11 True Stories Behind Tech's Top Names

Stories behind Twitter, Android, Mashable and more revealed.

ByABC News
September 10, 2010, 1:59 PM

Sept. 11, 2010— -- Contrary to popular belief, Pete Cashmore doesn't have an obsessive love for potatoes. Rather he dubbed his blog "Mashable" because the original site covered tech "mashups" — web projects created by combining two services, like Flickr and Google Maps.

Other companies have different strategies for naming or branding themselves or their products. And in the tech world, most of these reasons aren't apparent. Sure, everyone knows by this point that Google comes from a specific large number called a "googol" and that Microsoft combines "microcomputer" and "software." But what the heck is a Twitter?

We reached out to tech companies asking them to explain their names. What we got were 11 interesting stories that will satisfy your curiosity.

1. Twitter

The name Twitter was picked out of a hat. A small group of employees from Odeo, the San Francisco podcasting startup where Twitter initially began, had a brainstorming session. They were trying to come up with names that fit with the theme of a mobile phone buzzing in your pocket with an update.

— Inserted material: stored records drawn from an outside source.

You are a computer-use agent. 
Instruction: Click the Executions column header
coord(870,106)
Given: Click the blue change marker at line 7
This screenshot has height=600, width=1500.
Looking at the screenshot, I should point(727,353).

After narrowing down the options (which included Jitter and Twitter), they wrote them down, put them in a hat, and let fate decide. Fate decided on Twitter (because clearly asking someone if they saw your latest 'jeep' is just weird).

2. Android

Apparently Andy Rubin, the co-founder and former CEO of Android, really, really likes robots. "You have to be a little bit careful when you're around Andy and his robots," says Nick Sears, the other Android co-founder, in this YouTube video. "I've seen his dog attack his robots."

3. Foursquare

Dodgeball, Dennis Crowley's first attempt at social networking for mobile phones was acquired by Google in 2005. When Google killed the project, Crowley founded an improved location-based social game he named Foursquare.

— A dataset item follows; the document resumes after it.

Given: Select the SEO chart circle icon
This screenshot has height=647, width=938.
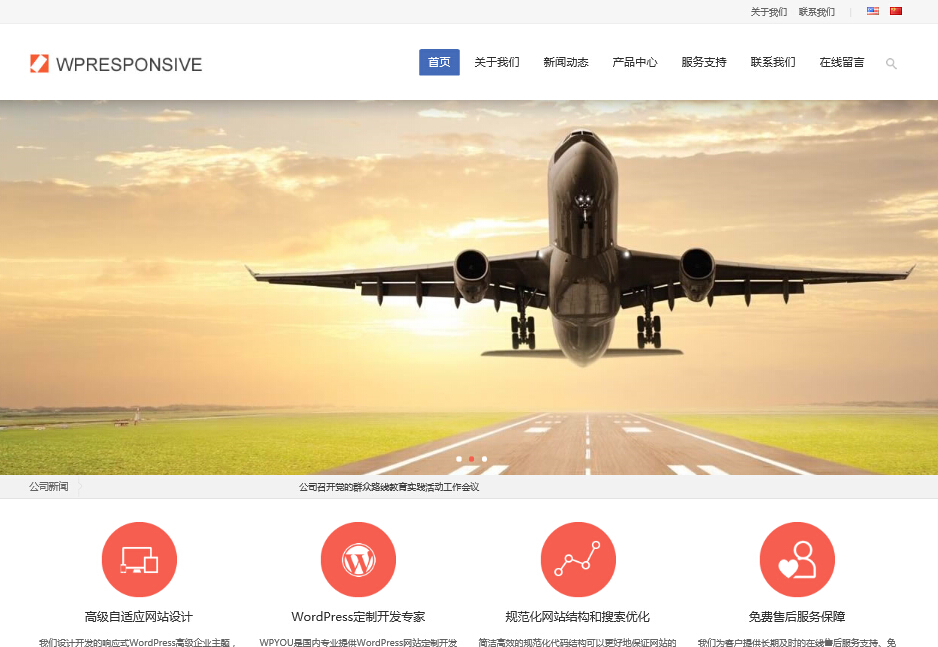Looking at the screenshot, I should click(578, 559).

Does Dennis Crowley have some sort of unresolved childhood issues relating to playground games?

As it turns out, no he doesn't. "Dennis chose to name both companies after playground games because they were both designed to be fun and playful," said Foursquare's PR manager in an e-mail. Apparently Foursquare was actually always Crowley's first choice, but the domain name wasn't available when he founded Dodgeball.